Items from a dataset:
*** Begin section ***

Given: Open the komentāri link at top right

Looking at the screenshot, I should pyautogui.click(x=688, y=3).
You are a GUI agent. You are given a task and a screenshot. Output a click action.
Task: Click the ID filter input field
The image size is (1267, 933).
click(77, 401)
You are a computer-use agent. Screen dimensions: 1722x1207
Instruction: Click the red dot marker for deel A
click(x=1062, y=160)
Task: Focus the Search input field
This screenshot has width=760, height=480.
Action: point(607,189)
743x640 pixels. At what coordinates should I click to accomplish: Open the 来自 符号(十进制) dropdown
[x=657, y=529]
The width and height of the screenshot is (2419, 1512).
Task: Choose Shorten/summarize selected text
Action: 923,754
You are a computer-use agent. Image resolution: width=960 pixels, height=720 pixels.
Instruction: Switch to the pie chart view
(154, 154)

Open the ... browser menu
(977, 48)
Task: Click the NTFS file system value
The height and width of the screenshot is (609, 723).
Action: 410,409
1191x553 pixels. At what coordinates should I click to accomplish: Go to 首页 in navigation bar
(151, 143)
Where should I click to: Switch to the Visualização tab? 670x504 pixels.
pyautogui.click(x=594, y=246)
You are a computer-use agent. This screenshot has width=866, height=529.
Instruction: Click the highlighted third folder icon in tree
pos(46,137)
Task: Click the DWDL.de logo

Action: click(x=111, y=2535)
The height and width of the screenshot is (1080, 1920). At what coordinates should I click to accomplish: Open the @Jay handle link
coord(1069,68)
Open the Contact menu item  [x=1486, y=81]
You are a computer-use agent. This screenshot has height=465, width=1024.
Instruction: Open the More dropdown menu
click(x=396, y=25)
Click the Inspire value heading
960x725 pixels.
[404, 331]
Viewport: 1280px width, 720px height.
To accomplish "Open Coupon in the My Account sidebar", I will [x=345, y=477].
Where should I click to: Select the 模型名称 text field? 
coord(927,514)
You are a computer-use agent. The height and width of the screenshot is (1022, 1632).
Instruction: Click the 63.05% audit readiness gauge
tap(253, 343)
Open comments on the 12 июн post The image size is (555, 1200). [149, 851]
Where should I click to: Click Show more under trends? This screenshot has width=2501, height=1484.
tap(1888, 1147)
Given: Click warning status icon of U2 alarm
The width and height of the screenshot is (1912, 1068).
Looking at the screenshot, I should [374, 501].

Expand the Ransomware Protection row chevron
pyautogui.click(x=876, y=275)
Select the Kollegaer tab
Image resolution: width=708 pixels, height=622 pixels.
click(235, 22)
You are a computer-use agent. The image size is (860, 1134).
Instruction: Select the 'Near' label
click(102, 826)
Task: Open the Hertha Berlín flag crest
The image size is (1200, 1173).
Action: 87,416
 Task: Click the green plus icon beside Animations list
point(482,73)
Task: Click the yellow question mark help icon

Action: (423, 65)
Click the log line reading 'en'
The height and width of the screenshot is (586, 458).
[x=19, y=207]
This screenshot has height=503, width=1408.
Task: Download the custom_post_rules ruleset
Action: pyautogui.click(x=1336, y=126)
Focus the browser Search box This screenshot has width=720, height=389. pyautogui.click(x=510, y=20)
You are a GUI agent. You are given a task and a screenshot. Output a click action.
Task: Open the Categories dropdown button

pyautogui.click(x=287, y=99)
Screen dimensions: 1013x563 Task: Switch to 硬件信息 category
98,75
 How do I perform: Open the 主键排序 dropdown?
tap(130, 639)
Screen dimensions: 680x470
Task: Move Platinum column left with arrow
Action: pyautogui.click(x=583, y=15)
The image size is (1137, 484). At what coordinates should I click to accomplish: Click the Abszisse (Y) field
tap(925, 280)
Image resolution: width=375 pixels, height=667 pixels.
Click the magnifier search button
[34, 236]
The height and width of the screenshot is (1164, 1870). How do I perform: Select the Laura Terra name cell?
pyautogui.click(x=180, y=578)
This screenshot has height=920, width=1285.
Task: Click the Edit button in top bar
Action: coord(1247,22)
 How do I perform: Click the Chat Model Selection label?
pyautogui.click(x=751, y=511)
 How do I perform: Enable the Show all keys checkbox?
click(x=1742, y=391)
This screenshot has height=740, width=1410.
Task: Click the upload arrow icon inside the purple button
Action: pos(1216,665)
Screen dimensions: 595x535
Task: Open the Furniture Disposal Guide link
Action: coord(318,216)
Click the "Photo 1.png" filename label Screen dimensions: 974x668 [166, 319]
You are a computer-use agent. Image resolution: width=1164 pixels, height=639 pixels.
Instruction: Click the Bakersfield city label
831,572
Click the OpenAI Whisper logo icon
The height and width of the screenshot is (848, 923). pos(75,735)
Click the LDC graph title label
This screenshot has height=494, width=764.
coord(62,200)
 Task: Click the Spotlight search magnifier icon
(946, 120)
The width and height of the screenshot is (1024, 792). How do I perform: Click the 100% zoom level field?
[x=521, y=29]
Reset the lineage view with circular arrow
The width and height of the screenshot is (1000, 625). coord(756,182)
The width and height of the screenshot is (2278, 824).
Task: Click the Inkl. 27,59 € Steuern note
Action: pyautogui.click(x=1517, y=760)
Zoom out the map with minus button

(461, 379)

*** End section ***

Only lines with the word "agent" are wanted, so copy each one from the records.

You are a GUI agent. You are given a task and a screenshot. Output a click action.
You are a computer-use agent. Screen dimensions: 1722x1207
You are a computer-use agent. Image resolution: width=960 pixels, height=720 pixels.
You are a computer-use agent. This screenshot has width=866, height=529.
You are a computer-use agent. This screenshot has height=465, width=1024.
You are a computer-use agent. The height and width of the screenshot is (1022, 1632).
You are a computer-use agent. The image size is (860, 1134).
You are a GUI agent. You are given a task and a screenshot. Output a click action.
You are a computer-use agent. Image resolution: width=1164 pixels, height=639 pixels.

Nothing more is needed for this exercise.